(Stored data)

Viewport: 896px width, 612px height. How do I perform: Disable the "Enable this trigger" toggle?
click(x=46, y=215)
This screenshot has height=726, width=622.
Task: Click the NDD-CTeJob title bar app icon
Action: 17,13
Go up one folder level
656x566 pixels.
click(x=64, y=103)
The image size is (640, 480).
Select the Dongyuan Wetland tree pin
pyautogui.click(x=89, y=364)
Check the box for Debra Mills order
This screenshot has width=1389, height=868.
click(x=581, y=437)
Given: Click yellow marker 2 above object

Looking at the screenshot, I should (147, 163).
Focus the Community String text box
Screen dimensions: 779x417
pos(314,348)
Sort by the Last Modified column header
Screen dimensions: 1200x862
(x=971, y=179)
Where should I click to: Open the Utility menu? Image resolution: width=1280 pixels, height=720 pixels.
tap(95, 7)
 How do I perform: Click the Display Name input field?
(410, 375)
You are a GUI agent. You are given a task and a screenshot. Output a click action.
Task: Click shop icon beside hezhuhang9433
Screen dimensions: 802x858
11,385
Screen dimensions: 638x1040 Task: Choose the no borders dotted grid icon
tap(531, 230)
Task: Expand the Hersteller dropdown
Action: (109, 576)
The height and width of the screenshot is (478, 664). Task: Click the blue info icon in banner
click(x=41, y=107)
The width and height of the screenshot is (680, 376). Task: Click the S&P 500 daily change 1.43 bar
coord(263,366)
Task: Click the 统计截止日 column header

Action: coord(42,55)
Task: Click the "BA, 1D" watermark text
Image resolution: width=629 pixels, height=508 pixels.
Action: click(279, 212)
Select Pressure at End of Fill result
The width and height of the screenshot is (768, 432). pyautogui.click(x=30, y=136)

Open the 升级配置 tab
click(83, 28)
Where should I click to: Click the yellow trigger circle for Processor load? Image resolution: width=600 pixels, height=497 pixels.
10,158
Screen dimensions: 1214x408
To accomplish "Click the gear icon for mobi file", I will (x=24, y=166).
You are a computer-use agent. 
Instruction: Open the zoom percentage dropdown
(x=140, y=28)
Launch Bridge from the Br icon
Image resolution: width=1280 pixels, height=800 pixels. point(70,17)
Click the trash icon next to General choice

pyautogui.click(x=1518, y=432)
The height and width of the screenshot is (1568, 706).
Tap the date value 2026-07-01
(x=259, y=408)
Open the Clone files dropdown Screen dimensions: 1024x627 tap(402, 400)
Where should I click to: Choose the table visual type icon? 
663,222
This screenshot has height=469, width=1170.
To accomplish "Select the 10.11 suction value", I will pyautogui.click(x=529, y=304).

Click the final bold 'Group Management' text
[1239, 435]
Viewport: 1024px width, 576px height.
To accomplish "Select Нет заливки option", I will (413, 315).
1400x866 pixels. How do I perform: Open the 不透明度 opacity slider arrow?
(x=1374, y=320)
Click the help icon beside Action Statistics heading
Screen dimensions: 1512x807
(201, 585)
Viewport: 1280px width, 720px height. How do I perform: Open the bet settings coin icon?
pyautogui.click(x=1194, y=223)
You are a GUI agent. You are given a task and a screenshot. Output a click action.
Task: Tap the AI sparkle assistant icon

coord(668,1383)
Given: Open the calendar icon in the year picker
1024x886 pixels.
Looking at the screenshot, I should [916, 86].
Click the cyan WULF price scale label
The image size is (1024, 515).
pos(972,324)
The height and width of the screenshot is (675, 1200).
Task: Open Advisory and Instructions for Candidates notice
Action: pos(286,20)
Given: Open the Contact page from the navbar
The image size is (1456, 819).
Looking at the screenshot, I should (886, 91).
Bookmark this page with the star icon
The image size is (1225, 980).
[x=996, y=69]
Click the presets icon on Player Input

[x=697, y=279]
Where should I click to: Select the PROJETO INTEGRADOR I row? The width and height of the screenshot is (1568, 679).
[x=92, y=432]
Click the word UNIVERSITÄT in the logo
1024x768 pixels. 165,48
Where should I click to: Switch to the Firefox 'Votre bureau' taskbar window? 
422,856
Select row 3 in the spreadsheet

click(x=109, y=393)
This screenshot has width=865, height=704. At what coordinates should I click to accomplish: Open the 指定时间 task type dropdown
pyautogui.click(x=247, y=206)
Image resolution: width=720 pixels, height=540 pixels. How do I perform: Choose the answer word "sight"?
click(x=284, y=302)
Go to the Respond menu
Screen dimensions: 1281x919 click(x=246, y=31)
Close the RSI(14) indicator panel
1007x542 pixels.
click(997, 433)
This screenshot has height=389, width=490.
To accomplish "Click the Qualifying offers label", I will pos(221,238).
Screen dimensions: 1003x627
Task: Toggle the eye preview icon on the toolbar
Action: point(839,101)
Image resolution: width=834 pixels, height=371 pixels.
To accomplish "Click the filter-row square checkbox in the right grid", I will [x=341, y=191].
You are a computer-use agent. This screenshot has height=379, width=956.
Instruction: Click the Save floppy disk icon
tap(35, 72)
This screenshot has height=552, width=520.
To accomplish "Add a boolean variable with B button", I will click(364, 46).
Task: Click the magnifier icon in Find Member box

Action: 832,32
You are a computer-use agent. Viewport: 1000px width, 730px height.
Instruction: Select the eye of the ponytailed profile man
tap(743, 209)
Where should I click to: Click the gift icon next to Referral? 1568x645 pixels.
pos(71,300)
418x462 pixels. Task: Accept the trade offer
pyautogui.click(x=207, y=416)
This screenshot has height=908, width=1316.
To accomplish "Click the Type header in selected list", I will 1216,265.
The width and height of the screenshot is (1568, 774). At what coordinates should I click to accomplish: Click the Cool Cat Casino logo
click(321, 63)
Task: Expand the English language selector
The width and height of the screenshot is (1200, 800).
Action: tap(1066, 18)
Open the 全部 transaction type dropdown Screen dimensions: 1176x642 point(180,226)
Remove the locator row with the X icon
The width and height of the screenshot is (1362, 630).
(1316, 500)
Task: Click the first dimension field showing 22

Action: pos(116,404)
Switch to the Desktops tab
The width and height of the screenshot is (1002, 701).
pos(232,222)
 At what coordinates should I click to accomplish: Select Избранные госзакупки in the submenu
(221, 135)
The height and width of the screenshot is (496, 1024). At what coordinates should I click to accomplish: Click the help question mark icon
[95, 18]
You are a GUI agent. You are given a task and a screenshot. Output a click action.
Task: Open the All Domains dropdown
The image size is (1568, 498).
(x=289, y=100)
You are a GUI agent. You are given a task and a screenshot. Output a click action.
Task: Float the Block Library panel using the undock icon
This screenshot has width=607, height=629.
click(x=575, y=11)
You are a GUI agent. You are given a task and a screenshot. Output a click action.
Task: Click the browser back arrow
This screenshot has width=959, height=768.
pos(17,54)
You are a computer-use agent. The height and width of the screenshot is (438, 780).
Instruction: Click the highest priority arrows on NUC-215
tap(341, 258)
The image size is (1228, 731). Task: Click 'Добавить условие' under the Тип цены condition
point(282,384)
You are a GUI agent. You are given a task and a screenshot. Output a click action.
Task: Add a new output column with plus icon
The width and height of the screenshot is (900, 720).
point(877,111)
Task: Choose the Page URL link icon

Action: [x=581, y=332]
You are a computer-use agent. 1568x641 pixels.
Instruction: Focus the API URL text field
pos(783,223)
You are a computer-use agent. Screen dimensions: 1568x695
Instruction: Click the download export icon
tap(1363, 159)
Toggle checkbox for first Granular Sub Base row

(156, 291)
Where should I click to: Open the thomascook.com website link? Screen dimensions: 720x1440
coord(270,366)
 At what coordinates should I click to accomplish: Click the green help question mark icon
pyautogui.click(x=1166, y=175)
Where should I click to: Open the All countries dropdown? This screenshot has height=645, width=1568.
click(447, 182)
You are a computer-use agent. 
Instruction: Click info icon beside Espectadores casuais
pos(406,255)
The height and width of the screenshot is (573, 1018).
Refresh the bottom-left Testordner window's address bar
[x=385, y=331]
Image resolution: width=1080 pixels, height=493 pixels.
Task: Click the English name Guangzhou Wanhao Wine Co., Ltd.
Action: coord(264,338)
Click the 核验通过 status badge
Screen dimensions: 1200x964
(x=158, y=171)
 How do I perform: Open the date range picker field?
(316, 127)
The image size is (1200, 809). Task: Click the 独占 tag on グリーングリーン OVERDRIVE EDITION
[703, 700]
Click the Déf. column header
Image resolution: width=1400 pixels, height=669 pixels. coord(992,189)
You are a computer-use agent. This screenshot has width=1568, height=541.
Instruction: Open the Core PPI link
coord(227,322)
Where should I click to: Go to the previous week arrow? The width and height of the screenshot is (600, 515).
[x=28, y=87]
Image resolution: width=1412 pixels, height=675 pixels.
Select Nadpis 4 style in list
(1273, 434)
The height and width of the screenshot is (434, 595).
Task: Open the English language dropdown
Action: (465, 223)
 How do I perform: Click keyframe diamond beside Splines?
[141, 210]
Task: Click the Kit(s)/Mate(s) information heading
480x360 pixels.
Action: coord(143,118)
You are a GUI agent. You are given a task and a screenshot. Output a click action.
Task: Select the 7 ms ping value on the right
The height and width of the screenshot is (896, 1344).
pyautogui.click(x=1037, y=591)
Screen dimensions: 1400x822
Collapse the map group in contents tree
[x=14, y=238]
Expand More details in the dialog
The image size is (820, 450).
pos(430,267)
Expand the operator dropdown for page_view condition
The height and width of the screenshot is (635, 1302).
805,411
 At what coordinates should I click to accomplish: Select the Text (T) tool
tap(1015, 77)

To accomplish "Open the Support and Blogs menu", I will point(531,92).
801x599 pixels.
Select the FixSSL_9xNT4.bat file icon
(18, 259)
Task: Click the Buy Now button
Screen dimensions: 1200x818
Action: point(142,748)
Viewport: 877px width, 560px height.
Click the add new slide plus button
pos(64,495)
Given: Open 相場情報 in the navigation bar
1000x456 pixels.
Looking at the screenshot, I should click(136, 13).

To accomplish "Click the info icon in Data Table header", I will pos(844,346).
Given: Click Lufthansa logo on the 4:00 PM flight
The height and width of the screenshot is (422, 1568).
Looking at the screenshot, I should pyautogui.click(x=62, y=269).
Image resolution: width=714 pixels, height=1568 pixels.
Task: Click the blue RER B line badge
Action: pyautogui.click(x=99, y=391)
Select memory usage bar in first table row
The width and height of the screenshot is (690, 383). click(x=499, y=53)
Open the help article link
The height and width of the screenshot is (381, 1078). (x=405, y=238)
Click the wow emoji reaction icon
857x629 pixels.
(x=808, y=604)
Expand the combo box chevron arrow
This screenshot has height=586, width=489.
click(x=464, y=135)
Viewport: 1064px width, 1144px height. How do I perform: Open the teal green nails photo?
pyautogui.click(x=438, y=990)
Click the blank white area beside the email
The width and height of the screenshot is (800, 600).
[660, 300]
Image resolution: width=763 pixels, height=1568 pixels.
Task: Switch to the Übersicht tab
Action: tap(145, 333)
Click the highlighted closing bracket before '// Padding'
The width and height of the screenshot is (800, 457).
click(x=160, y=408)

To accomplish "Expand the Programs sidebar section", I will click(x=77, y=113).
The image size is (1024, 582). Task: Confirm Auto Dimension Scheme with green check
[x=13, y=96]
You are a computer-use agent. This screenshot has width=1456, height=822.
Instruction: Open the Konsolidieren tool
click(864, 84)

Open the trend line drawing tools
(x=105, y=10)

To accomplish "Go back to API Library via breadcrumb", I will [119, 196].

WHAT THE TASK REQUIRES: If a line in the records has the word "Library", copy that line.

TASK RESPONSE:
Task: Float the Block Library panel using the undock icon
To accomplish "Go back to API Library via breadcrumb", I will [119, 196].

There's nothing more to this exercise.